FIG. 2 is a more detailed illustration of how a graph data structure is stored using the network infrastructure of FIG. 1, according to various embodiments.
FIG. 3 illustrates how the graph traversal API associated with the distributed graph application can facilitate querying of a graph data structure stored in graph storage, according to various embodiments.
FIG. 4 sets forth a flow diagram of method steps for storing data from an input data stream into a graph data structure in graph storage, according to various embodiments.
FIG. 5 sets forth a flow diagram of method steps for traversing a graph data structure stored in graph storage, according to various embodiments.
FIG. 6 is a more detailed illustration of the server device of FIG. 1, according to various embodiments.
In the following description, numerous specific details are set forth to provide a more thorough understanding of the various embodiments. However, it will be apparent to one skilled in the art that the inventive concepts may be practiced without one or more of these specific details.
As described herein, graph data structures are utilized for various purposes. For example, a graph data structure can be used to model relationships between entities and to provide such relationships as inputs or data points for various purposes. A graph can be useful to solve problems or discover information about entities that are interconnected. For example, graphs can be useful for fraud detection purposes. In this scenario, a user account can be linked to one or more IP addresses, device identifiers, or payment methods. The various properties of the user account can be modeled using a graph, and systems can search or traverse the graph to discover relationships between the user account and other entities for fraud detection purposes.
In some organizations, the size of datasets can be extremely large, which makes efficiently storing data in a graph and then efficiently querying the graph to understand the relationships between entities impractical. One drawback of conventional approaches for organizing data in a graph includes the memory overhead associated with such approaches for storing the graph. Typical approaches to implementing a graph involve heavy usage of pointers, which result in significant memory management overhead. Another drawback involves traversal of the graph. For example, in implementations that involve significant pointer usage, traversing the graph to determine the relationships between entities is computationally expensive and results in substantial memory overhead. Traversing a large graph can involve multi-hop traversals, which can be slow and expensive in graph data structures that house a large amount of data, such as in larger graphs that house internet-scale data.
To address the foregoing drawbacks, techniques for efficient storage and traversal of a graph data structure designed to store and query internet-scale data are disclosed. A graph data structure is separated into a pipelined structure, thereby enabling the storage of the components as key-value tables within various key-value namespaces. The process of storing data into the graph can occur in real-time. A data stream that includes a plurality of events is received, and nodes and edges are either extracted or identified based on the data present in such data stream. The nodes and edges undergo transformation into key-value records. Such records are serialized and stored into respective key-value tables that are generated for each type of node or edge in the graph.
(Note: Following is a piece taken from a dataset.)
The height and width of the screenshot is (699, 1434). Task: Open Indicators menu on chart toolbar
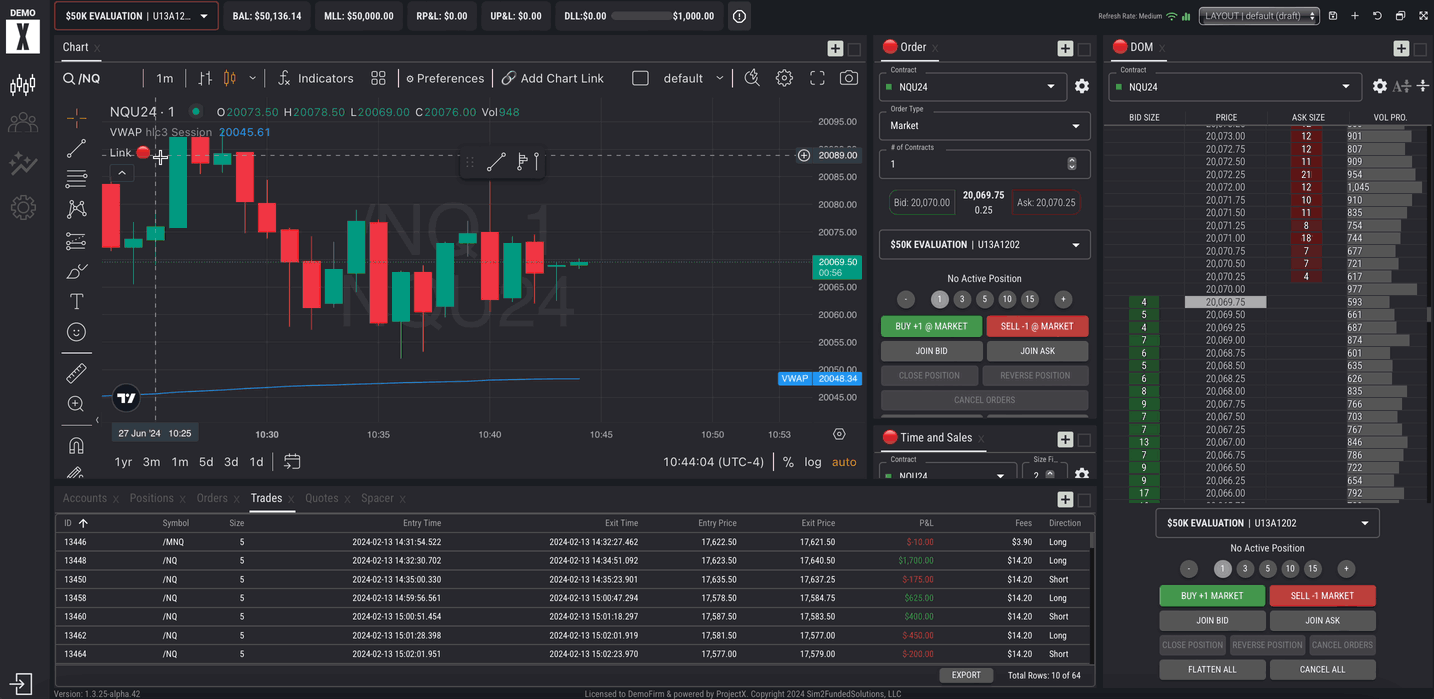(x=315, y=78)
One technical advantage of the disclosed techniques relative to the prior art is that the disclosed techniques provide a mechanism to utilize a graph data structure with internet-scale data. The process of storing data into the graph is separated into an initial node and edge creation stage. Subsequently, the nodes and edges are stored in a key-value store where nodes are stored together with other nodes of the same node type.
Similarly, edges are stored together with other edges of the same edge type. In this manner, memory and network overhead associated with traversing graphs across multiple storage partitions is reduced. Additionally, the disclosed techniques also provide an application programming interface (API) that allows for efficient graph traversal. Reducing the memory and network overhead associated with graph implementation enables efficient storage of data extracted from real-time event streams in a graph. Moreover, the data model utilized by the disclosed techniques facilitates efficient graph traversal, particularly when storing a large number of nodes and edges commonly encountered with internet-scale data.
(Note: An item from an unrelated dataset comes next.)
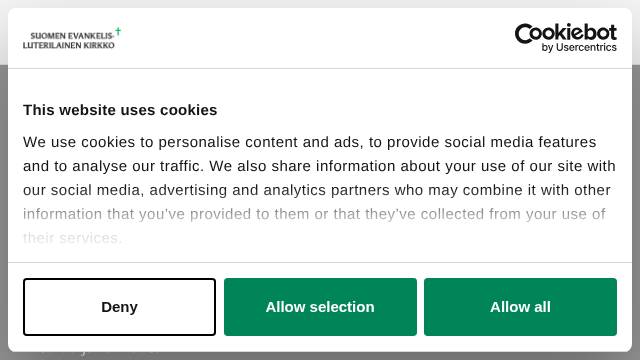Click the line 'We use cookies to personalise content'
The image size is (640, 360).
pos(309,142)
These technical advantages represent one or more technological improvements over prior art approaches.
FIG. 1 illustrates a network infrastructure 100 configured to implement one or more aspects of various embodiments. As shown, the network infrastructure 100 includes a server device 106, an input data stream 109, a graph component stream 115, a graph data sink 117, and graph storage 119, each of which are connected via a communications network 105. The communications network 105 can represent, for example, any technically feasible network or number of networks, including a wide area network (WAN) such as the Internet, a local area network (LAN), a Wi-Fi network, a cellular network, or a combination thereof.
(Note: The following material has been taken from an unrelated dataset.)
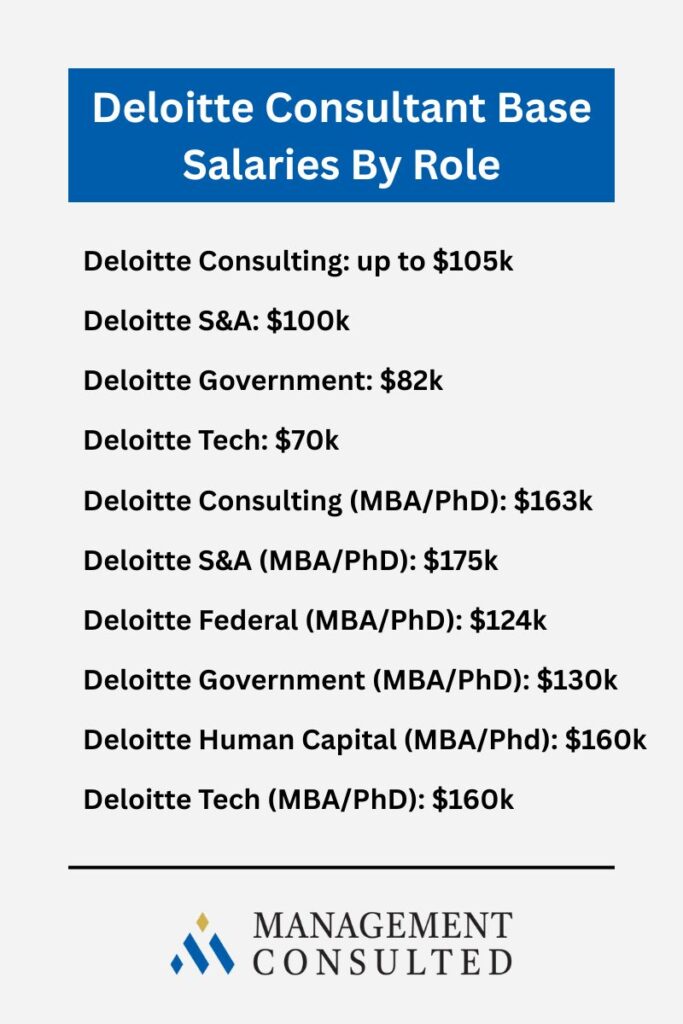Image resolution: width=683 pixels, height=1024 pixels.
Task: Click 'Deloitte Consulting (MBA/PhD): $163k' line
Action: (x=338, y=501)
The server device 106 can represent one or more computing devices, such as rack servers, blade servers, tower servers, microservers, hyper-converged infrastructure servers, mainframe servers, and others, that are implemented by and accessible to an organization. The server device 106 executes, without limitations, a distributed graph application 107 that ingests data from input data stream 109 and stores one or more portions of the data in a graph data structure that is stored across various key-value namespaces, or KV namespace 120, in graph storage 119. The various components of the graph data structure, such as the nodes and edges that connect the nodes to one another, are distributed across various namespaces in a key-value data store. The distributed graph application 107 also includes a graph traversal API 108 that can be accessed by users or other services to query or traverse a graph data structure that is stored within graph storage 119 by distributed graph application 107. A more detailed explanation of the architecture of the distributed graph application 107, as well as the functionalities implemented by the distributed graph application 107, is provided below in conjunction with FIGS. 2-4.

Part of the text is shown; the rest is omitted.